DEONILSON ROLDO, diretor da Agência de Comunicação Social do Governo do Estado
Aposentadoria
Nós, aposentados, estamos verdadeiramente à margem de qualquer interesse do governo. Após termos nos dedicado durante mais de meia vida ao Estado, nos vemos mais uma vez desprezados e marginalizados pelos governantes. Infelizmente governantes que nós mesmos colocamos lá. Mas, nós e nossos familiares, saberemos dar a resposta nas urnas, as eleições vem aí e certamente nosso voto terá valor. Nós aposentados necessitamos da mesma forma que todo ser humano de nos alimentarmos, nos vestirmos, comprarmos medicamentos, ou será que o Exmo.Sr. governador não sabe disso? Há mais de 6 anos estamos com o mesmo mísero salário.

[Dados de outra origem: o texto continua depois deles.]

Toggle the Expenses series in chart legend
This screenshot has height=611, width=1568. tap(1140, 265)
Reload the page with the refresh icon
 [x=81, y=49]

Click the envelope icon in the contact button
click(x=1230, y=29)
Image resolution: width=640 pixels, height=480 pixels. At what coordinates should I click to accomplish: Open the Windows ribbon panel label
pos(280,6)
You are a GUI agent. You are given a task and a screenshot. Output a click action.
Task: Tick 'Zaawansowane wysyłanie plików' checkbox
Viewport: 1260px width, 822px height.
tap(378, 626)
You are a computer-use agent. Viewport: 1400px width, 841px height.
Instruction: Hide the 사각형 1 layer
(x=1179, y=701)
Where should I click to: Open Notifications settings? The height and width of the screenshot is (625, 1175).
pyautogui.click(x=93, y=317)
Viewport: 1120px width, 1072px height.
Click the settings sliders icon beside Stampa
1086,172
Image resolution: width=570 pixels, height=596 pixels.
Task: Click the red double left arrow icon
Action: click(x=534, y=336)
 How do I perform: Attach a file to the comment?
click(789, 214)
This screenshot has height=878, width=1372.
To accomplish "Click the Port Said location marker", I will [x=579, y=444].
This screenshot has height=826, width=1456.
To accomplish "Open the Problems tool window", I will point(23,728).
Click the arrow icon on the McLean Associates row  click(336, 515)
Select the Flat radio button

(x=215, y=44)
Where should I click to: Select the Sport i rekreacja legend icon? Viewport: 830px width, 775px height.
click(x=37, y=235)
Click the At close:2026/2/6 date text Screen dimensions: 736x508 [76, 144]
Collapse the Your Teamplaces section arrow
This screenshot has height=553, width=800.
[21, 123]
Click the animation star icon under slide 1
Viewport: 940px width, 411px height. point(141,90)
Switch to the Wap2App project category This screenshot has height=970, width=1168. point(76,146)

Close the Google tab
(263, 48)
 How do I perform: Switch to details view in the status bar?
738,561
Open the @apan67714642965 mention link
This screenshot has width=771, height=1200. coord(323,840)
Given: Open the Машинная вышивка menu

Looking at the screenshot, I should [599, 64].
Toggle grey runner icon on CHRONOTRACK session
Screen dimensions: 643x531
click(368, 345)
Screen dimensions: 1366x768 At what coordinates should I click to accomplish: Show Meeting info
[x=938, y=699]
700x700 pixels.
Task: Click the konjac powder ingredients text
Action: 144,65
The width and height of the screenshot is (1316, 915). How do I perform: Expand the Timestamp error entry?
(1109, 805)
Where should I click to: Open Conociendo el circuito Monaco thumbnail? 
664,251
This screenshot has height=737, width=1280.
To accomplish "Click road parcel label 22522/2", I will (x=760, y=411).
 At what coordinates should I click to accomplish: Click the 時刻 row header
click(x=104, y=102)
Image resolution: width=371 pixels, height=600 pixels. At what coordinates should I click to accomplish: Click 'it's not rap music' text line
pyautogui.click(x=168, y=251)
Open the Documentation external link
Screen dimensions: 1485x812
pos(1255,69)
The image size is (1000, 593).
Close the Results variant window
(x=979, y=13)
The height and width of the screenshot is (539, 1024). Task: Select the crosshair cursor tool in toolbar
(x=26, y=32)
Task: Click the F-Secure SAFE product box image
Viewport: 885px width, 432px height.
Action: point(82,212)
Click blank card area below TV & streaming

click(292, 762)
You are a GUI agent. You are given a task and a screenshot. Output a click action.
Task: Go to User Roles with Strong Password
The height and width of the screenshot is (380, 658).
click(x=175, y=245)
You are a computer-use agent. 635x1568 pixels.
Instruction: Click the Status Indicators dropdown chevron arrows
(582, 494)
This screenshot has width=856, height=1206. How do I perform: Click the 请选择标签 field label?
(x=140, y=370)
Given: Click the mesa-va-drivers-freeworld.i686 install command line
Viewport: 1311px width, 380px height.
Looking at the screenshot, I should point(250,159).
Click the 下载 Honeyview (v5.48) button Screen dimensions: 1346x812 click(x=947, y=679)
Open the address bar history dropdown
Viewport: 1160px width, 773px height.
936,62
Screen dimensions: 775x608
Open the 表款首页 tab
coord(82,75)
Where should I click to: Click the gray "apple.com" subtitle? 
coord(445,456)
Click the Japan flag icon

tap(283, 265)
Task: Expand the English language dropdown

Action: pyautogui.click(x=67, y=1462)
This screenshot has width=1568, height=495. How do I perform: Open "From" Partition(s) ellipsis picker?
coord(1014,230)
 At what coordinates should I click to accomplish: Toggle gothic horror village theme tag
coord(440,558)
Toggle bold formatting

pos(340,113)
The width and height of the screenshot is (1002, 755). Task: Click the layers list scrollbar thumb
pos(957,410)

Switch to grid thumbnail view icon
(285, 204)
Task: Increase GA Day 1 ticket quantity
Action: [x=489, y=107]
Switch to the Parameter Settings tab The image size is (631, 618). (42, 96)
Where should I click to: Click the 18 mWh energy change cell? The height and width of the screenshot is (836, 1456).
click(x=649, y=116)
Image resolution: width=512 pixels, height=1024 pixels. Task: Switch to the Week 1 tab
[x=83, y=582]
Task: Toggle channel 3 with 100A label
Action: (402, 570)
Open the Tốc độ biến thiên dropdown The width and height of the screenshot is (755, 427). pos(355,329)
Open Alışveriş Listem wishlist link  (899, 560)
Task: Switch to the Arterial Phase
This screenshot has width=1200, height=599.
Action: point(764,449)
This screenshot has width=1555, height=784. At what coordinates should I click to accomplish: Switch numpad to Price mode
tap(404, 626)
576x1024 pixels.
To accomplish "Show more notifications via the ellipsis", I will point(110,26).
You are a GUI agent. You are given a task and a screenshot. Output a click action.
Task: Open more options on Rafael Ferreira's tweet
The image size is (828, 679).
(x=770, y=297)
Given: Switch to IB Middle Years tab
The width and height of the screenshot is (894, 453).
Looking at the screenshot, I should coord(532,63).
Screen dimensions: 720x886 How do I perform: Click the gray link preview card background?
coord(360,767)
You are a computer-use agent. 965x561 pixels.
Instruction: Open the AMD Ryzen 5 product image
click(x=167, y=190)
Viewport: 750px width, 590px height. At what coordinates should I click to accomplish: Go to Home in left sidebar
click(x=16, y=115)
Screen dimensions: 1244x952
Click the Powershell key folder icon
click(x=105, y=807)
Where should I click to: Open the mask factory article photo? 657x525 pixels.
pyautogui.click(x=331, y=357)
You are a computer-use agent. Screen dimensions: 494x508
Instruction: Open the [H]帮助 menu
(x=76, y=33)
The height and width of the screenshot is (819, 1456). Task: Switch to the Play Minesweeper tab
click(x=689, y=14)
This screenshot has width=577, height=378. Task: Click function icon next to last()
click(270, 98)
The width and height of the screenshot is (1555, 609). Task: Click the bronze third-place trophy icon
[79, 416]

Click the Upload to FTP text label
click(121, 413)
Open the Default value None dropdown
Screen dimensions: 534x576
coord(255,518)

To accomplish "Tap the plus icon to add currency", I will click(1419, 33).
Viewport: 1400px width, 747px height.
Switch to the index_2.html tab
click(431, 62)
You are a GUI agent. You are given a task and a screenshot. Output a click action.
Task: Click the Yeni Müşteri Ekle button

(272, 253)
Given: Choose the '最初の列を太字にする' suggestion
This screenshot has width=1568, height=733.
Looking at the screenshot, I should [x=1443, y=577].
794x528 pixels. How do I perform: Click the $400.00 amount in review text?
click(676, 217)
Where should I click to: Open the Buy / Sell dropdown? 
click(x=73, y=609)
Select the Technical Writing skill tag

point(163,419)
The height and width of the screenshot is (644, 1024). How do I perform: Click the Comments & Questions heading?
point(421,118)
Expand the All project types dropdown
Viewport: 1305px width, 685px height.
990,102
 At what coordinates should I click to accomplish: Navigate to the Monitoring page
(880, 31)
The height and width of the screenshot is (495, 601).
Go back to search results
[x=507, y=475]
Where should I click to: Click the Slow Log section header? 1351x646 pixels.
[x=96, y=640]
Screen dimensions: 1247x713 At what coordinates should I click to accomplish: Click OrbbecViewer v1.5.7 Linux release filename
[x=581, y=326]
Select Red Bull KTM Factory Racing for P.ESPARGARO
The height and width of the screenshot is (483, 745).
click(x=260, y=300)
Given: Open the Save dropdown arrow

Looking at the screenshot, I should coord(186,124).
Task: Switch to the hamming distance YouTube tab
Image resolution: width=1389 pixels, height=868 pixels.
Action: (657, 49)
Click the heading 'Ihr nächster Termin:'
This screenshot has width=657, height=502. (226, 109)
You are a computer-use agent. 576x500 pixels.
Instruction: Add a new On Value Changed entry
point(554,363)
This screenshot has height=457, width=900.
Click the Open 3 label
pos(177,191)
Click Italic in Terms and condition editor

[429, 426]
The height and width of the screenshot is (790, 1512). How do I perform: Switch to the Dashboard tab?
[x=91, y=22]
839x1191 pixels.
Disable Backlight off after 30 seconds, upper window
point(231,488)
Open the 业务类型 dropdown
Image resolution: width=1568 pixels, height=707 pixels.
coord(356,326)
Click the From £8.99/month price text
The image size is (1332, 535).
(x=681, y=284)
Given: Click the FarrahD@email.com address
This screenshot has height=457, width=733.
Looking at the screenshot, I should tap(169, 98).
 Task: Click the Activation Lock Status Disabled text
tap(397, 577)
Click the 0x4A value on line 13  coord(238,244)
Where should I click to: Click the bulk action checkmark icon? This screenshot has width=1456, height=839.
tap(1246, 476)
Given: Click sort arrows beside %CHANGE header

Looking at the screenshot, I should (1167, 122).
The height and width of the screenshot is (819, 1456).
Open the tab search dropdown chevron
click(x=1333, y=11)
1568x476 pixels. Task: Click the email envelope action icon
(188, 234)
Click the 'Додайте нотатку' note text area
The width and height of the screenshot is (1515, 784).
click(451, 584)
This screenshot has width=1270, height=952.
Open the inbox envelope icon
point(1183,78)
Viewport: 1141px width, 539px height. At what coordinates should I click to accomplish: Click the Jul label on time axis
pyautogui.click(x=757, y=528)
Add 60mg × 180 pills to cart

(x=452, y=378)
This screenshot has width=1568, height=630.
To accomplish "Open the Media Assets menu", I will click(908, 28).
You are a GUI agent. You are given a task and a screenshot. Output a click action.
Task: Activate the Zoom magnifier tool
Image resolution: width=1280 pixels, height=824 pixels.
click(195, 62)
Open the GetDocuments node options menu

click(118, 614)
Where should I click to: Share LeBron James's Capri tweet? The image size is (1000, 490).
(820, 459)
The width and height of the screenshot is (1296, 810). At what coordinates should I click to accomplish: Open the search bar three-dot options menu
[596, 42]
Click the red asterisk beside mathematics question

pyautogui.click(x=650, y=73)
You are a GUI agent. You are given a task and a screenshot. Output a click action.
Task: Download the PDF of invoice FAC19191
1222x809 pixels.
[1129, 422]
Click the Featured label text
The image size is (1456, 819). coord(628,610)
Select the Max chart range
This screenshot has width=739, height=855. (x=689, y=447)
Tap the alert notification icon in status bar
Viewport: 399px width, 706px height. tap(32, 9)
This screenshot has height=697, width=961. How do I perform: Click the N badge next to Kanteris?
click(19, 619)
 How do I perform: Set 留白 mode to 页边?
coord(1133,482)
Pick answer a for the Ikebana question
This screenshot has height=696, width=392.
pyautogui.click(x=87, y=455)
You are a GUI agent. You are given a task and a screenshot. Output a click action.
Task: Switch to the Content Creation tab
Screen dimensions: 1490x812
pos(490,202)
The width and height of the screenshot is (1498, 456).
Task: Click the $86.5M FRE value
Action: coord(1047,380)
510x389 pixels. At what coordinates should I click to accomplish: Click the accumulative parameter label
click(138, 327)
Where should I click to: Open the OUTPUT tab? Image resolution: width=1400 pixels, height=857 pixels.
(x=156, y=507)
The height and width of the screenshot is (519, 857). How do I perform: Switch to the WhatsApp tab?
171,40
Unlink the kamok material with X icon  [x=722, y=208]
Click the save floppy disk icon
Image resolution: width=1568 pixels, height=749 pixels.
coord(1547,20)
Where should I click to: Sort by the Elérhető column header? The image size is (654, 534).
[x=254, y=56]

PAULO RAIMUNDO TEIXEIRA, de Londrina
IPTU
Como são simplórias as explicações dos responsáveis pelo aumento do IPTU em Londrina. Eles afirmam que 67% da residências de Londrina tiveram redução no imposto, mas nem um deles disse até agora qual o tamanho dessa redução, quanto por cento diminuiu, ao passo que os que tiveram aumento com certeza foi superior e muito do que a redução prometida. Também falam da atualização da planta que não era realizada desde 1990. Talvez a atualização não tenha sido feita, mas eles se esquecem dos planos econômicos (Collor 1, Collor 2, Plano Verão, URV). Em todos eles houve uma supervalorização da moeda o que não justifica a atualização da planta e, o principal, houve uma desvalorização brutal no valor dos imóveis neste período, basta perguntar a qualquer um que é do ramo. Esses meninos doces e ingênuos responsáveis pelos aumentos de impostos esqueceram a sua doçura no palanque, lugar de promessas vazias.